When the actual microphone sample rate or channel count differs from what you configured, the Audio Track node:
Logs a warning with both the configured and actual values
Publishes a twin alert (audio_track_mismatch, severity warning) so you can see the mismatch in the Cyberwave UI
Uses the actual wire value for all processing — the configured value is only a fallback when metadata is missing
This means you can leave sample_rate_hz at the default 16000 and the node will still work correctly with a 48 kHz microphone — it just generates a one-time mismatch warning.
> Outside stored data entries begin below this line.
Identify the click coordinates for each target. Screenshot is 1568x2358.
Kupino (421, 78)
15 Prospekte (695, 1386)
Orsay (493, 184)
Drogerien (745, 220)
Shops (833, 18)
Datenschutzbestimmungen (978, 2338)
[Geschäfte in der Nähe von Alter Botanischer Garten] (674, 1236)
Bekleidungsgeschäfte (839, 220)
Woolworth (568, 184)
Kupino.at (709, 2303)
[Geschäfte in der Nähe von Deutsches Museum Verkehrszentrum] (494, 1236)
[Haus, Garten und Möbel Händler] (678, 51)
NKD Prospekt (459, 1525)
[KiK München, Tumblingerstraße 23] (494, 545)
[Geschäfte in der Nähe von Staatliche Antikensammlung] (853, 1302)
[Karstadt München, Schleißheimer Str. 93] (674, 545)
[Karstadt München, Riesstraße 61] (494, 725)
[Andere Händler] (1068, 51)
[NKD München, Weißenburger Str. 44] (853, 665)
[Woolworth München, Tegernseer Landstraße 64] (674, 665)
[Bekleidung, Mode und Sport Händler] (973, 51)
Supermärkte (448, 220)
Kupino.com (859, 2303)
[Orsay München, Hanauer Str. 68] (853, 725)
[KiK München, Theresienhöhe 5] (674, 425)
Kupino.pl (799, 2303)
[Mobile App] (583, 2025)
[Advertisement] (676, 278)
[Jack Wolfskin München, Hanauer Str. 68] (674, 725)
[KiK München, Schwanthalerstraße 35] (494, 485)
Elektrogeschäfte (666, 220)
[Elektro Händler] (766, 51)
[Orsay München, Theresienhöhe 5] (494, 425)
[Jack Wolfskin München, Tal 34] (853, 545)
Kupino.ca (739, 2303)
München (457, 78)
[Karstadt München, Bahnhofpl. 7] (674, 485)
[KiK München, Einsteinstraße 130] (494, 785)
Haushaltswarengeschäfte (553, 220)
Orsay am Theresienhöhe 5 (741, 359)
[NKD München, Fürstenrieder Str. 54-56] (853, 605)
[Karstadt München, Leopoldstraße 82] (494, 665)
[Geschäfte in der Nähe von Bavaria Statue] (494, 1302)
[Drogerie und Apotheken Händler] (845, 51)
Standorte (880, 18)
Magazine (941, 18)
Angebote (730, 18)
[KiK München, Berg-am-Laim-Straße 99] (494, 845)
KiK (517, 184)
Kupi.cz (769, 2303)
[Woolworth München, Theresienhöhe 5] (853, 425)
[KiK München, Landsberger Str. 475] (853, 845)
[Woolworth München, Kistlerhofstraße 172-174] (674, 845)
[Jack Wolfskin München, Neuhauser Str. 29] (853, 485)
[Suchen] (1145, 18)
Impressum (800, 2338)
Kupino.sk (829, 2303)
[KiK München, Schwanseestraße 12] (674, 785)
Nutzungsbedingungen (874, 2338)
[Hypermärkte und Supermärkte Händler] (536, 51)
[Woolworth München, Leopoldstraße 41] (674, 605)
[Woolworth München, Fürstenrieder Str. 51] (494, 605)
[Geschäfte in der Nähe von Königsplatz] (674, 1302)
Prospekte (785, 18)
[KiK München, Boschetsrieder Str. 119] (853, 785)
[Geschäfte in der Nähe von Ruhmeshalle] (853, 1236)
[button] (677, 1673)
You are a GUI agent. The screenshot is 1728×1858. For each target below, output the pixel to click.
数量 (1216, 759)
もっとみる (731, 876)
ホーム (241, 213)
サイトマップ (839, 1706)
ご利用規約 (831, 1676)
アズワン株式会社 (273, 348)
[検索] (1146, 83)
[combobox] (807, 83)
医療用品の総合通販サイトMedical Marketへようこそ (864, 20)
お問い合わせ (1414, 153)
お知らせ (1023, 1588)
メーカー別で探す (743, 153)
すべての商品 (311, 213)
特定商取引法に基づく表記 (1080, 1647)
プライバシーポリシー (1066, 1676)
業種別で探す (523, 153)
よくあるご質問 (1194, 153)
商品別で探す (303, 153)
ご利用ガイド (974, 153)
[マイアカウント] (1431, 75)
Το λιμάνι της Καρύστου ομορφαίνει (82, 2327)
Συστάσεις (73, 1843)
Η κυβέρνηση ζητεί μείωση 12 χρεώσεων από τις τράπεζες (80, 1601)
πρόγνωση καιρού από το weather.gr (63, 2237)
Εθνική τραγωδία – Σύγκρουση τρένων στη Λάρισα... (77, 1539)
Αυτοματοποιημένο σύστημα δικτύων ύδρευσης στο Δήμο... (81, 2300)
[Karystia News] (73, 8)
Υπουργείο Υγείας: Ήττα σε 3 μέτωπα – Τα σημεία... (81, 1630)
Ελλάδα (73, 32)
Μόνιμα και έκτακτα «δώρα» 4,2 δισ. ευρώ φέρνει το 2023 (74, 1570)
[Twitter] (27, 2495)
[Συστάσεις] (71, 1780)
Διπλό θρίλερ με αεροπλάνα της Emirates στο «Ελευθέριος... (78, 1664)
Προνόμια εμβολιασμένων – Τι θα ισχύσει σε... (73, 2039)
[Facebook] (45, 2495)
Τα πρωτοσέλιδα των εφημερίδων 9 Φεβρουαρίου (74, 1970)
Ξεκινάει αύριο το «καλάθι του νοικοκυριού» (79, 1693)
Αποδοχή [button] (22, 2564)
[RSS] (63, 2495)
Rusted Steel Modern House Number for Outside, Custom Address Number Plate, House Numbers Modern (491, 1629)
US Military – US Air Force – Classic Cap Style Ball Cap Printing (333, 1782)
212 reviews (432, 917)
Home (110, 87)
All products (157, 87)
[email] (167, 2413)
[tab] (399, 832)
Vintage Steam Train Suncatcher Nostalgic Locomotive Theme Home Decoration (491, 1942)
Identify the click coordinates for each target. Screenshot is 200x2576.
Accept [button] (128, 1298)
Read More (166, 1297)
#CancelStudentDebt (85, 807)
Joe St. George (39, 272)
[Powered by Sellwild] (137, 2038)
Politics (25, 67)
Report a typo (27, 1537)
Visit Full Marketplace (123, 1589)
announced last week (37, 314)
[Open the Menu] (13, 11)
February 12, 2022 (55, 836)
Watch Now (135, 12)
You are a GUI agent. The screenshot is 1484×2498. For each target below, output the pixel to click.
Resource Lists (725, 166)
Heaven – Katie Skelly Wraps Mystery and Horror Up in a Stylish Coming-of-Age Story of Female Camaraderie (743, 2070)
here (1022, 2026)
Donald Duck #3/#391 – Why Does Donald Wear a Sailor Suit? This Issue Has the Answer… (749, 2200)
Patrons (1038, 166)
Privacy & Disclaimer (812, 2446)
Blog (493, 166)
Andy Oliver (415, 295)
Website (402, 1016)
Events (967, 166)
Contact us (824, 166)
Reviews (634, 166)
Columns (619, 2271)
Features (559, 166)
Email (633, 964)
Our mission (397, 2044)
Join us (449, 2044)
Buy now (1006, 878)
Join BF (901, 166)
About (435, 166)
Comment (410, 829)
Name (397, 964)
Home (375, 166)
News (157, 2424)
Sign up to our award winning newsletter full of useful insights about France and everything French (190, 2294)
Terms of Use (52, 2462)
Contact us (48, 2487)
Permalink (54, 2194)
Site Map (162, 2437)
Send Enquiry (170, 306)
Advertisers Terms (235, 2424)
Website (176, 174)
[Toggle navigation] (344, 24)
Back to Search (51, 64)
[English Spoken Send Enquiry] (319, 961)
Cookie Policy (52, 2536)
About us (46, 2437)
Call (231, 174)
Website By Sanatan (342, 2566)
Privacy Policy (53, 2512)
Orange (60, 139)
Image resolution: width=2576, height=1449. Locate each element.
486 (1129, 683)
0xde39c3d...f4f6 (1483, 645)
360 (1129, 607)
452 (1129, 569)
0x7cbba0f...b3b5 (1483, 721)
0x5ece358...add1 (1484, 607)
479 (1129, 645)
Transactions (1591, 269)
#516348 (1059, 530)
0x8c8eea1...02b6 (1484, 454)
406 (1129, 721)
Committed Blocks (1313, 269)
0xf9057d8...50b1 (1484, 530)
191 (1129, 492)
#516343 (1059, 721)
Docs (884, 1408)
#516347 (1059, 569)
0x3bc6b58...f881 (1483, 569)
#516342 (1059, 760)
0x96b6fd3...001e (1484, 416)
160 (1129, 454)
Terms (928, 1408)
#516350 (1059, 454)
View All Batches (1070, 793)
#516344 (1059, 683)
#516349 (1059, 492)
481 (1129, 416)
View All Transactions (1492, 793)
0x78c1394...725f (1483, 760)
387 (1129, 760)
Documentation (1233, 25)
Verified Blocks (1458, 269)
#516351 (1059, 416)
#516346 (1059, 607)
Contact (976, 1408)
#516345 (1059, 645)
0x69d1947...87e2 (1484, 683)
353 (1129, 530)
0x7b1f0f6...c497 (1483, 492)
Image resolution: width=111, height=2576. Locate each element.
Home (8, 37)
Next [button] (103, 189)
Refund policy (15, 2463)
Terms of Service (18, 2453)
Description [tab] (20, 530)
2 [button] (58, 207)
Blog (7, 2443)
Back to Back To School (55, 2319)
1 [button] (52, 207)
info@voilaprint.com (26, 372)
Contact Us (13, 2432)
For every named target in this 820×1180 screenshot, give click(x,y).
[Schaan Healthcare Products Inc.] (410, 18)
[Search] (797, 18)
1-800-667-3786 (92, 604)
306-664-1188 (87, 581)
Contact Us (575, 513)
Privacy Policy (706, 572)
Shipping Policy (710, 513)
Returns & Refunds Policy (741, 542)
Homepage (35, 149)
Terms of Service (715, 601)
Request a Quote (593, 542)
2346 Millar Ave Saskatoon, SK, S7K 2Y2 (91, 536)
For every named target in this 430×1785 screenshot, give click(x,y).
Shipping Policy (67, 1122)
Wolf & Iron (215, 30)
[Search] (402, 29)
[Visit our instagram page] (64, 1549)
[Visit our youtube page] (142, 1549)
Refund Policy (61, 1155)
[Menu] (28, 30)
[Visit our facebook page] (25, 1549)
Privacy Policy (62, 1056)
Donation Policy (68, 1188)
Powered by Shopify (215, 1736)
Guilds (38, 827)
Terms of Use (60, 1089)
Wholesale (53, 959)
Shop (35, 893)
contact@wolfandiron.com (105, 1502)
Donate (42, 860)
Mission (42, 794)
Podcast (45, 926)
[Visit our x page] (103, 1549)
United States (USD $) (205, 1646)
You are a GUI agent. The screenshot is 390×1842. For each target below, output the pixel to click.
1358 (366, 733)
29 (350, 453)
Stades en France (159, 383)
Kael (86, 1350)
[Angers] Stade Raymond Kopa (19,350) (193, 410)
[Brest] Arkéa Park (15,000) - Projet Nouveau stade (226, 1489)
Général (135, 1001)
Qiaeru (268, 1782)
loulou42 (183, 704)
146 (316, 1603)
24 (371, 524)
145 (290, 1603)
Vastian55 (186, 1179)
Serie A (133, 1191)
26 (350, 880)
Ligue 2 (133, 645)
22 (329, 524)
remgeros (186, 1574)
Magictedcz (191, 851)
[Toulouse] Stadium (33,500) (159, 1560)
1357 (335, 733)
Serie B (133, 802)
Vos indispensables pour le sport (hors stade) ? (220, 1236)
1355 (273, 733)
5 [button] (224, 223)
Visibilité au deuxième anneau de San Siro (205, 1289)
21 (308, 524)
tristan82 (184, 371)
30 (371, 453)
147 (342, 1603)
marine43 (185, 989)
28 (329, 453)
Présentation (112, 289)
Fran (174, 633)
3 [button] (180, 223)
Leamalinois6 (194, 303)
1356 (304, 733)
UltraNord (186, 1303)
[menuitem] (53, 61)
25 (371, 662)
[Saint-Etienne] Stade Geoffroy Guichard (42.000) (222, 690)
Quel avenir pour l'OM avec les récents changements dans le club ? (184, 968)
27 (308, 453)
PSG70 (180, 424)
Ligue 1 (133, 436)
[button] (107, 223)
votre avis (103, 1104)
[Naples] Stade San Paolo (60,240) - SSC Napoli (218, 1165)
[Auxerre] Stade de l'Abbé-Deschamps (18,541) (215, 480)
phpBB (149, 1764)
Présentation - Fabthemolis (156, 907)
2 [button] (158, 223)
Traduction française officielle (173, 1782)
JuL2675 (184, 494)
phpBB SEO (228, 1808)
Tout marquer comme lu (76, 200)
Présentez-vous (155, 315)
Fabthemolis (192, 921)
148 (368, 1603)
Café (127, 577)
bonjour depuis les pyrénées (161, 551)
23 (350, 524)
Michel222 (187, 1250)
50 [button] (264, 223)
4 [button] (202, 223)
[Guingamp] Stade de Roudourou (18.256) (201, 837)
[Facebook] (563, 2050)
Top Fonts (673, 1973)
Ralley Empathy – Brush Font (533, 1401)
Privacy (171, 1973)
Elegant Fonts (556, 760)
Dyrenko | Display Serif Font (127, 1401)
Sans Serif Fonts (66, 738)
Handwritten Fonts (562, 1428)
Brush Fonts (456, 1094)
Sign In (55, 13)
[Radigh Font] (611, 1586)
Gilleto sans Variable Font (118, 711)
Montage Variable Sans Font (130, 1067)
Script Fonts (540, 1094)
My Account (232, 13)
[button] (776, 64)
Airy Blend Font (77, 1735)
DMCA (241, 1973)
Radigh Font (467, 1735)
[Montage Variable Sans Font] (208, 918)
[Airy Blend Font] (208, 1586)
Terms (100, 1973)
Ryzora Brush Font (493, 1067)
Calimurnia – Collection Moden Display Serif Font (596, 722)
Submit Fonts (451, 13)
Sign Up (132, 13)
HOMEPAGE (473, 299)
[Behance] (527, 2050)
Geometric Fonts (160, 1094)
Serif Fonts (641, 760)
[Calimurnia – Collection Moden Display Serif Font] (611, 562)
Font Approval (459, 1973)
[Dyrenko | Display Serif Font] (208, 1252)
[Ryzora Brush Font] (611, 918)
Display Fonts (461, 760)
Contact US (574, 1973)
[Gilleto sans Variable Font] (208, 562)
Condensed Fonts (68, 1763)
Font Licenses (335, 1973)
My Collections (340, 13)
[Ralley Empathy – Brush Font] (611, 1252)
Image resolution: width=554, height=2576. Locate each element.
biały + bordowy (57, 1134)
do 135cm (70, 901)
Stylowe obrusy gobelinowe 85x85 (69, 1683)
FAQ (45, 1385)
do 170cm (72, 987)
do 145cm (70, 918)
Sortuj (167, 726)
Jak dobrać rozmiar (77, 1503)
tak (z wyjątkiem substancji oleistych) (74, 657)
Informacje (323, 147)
The Audio Track trigger includes two optional guards that filter out degenerate chunks before they reach downstream nodes. Both are under Advanced settings in the inspector.
Default: 10 seconds — reject any individual chunk longer than 10 s.Normal chunks are ~20 ms. An oversized chunk only appears when the device stalls and then flushes a large backlog at once. Sending such a chunk into downstream processing (VAD, STT) could cause memory spikes or crashes.
This does not limit total stream duration. The workflow receives chunks indefinitely — this guard only catches abnormally large individual buffers.
Audio Track → Audio Assistant (streaming) → Call Model (Whisper)
The Audio Assistant uses Silero VAD to detect speech boundaries in the continuous chunk stream and outputs clean utterances for STT. It handles sample rate conversion (resampling to 16 kHz) and stereo-to-mono downmixing automatically.
Audio Track (wake-word preset) → Wake Word Engine → Call Model (Whisper)
The Audio Track emits 80 ms chunks (1280 samples) which match OpenWakeWord’s internal frame size. The Wake Word Engine detects the trigger phrase and then streams buffered audio chunks to Whisper for transcription.
Future pipeline for detecting glass breaks, alarms, or distress calls using acoustic event detection (AED). SSG mode is currently a skeleton — audio is forwarded unchanged.
The worker is compiled by the workflow code assembler and synced to the edge via cyberwave workflow sync or automatic periodic sync. No audio data leaves the device unless a downstream node explicitly sends it (e.g. to a cloud STT API).